- _Instrução 1_
No texto sobre a emigração, que eufemismo se usa em Angola para designar o emigrante?
- _Instrução 2_
Escreva a continuação do texto sobre a emigração a partir da última frase apresentada.

======== Excerto selecionado ========

Falta menos um dia
Afonso Loureiro
Ser emigrante é mau. Não há volta a dar.
Por uma razão ou por outra, o que procuramos não existe na terra onde crescemos e onde temos as nossas referências. Com todos os defeitos que tem, não deixa de ser o sítio onde nos sentimos melhor. Um dia descobrimos que o sonho dos nossos pais de uma vida melhor para os filhos, sem a emigração que marcou a geração dos avós, está cada vez mais longe.
Em muitos aspectos, tenho uma vida infinitamente melhor que a dos meus pais, sem tantos sacrifícios e privações. Mas nem tudo são rosas. Talvez por termos expectativas mais elevadas ou porque a sociedade assim o obriga, é cada vez mais difícil começar a vida. Há duas gerações, seria inconcebível viver em casa dos pais com trinta anos. Actualmente, é habitual.
Seguindo o exemplo de tantos outros, emigrei. Em Angola usa-se o eufemismo de expatriado. Vim fazer coisas que há muito estão feitas em Portugal e não escondo que vim ganhar mais do que ganharia lá. Para níveis de Angola, talvez ganhe uma obscenidade, mas antes que me acusem de explorador, aviso desde já que não há muitos na minha área. A lei do mercado funciona e, quando a oferta é pequena, o preço sobe. Parte das minhas funções é formar um quadro angolano para me substituir no final do contrato. Creio que é uma contrapartida mais que justa.
O pior da vida de emigrante é a distância à família. Todos os que amamos ficam para trás e os dias custam a passar. O alento de que se prepara um futuro melhor graças ao sacrifício nem sempre é capaz de afastar as dúvidas ou o desânimo. As pequenas coisas que tomávamos como garantidas estão a meio mundo de distância e até mesmo os gestos que automatizámos durante toda a vida estão desajustados. Um ano depois de chegar a Angola e ainda acordo a estranhar a cama…
E o tempo, apesar de andar a velocidades estranhas neste hemisfério, com as Sextas a surgir logo a seguir às Terças, parece que nunca mais passa. Os poucos meses que faltam para o regresso começam a ser medidos em semanas e depois dias, fazendo números que decrescem cada vez mais devagar. Nas pausas do trabalho, não temos como evitá-lo, pensamos em tudo quanto não estamos a viver, nas mãos à volta da cintura, no passo certo a pensar no tango, dos olhares silenciosos que trocamos e agora reduzidos a uma imagem desfocada no ecrã. Vamo-nos iludindo, dizendo que falta menos um dia para o regresso. Às vezes achamos que foi apenas mais um dia longe…
Sim passamos alguns dias longe (foram muitos sim), mas falta cada vez menos para o teu regresso.

======== Material de origem ========

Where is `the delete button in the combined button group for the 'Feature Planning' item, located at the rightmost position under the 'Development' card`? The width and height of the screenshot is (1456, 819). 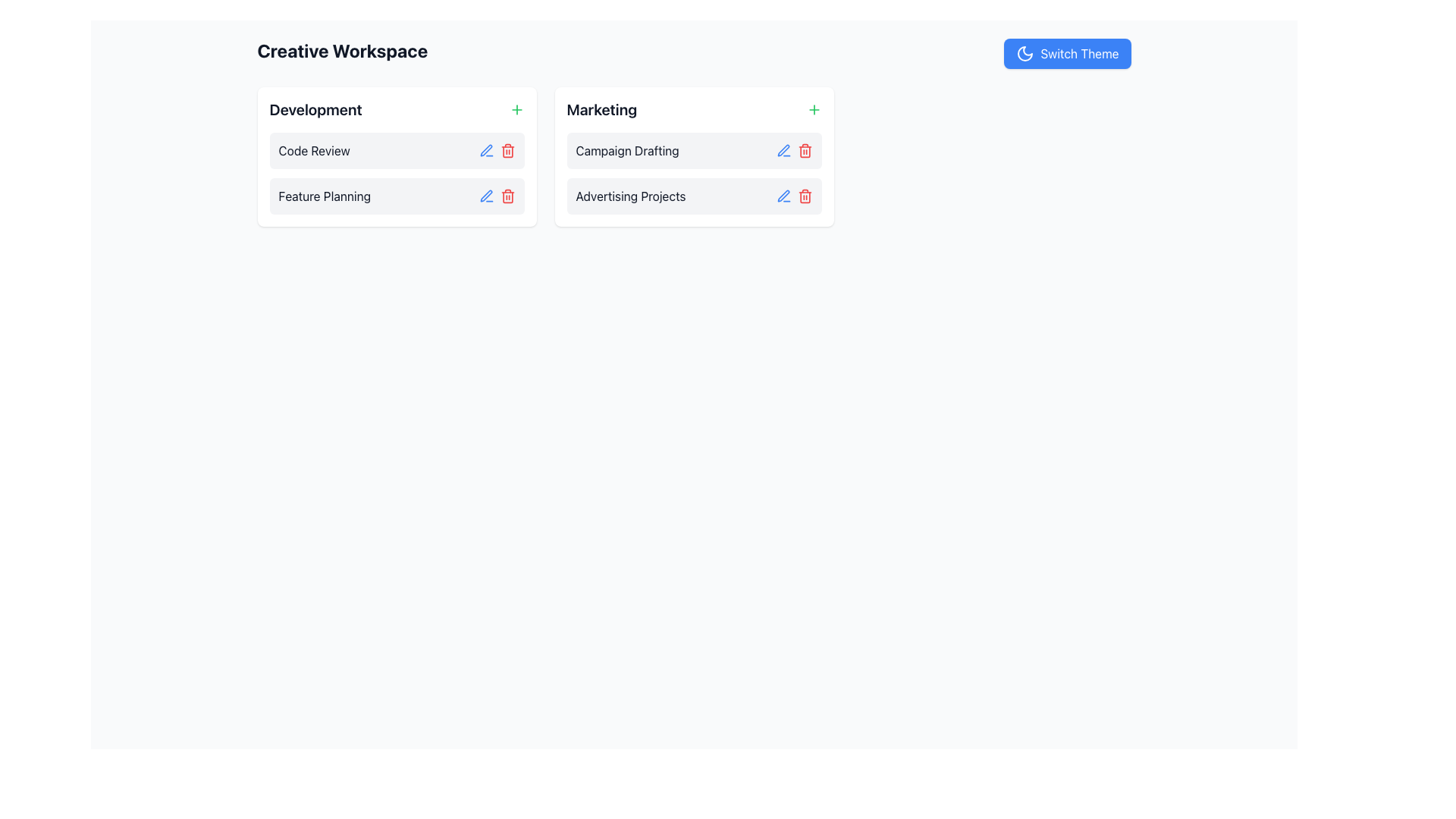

========

- _Resultado 1_
Expatriado.

- _Resultado 2_
Foi um ano duro, mas construimos muita coisa que doutra maneira não poderíamos ter como hoje temos,com muito sacrifício de ambos, claro… mas o futuro está cada vez mais próximo.
Tenho muito orgulho em ti e sei que o sacrificio que fazes é muito grande, por isso e por tudo, só te posso dizer
AMO-TE!
Desta vez, temos mesmo de ir beber um copo, até para esquecer as “gasosas”.
Estamos à tua espera.
Caro conterraneo,
Não posso deixar de comentar este texto.
Revejo-me totalmente nas suas palavras.
Tenho acompanhado assiduamente o desenrolar do blogue e penso que está cada vez mais interessante.
Talvez nos encontremos por Luanda num desses infindaveis engarrafamentos…
Bem haja!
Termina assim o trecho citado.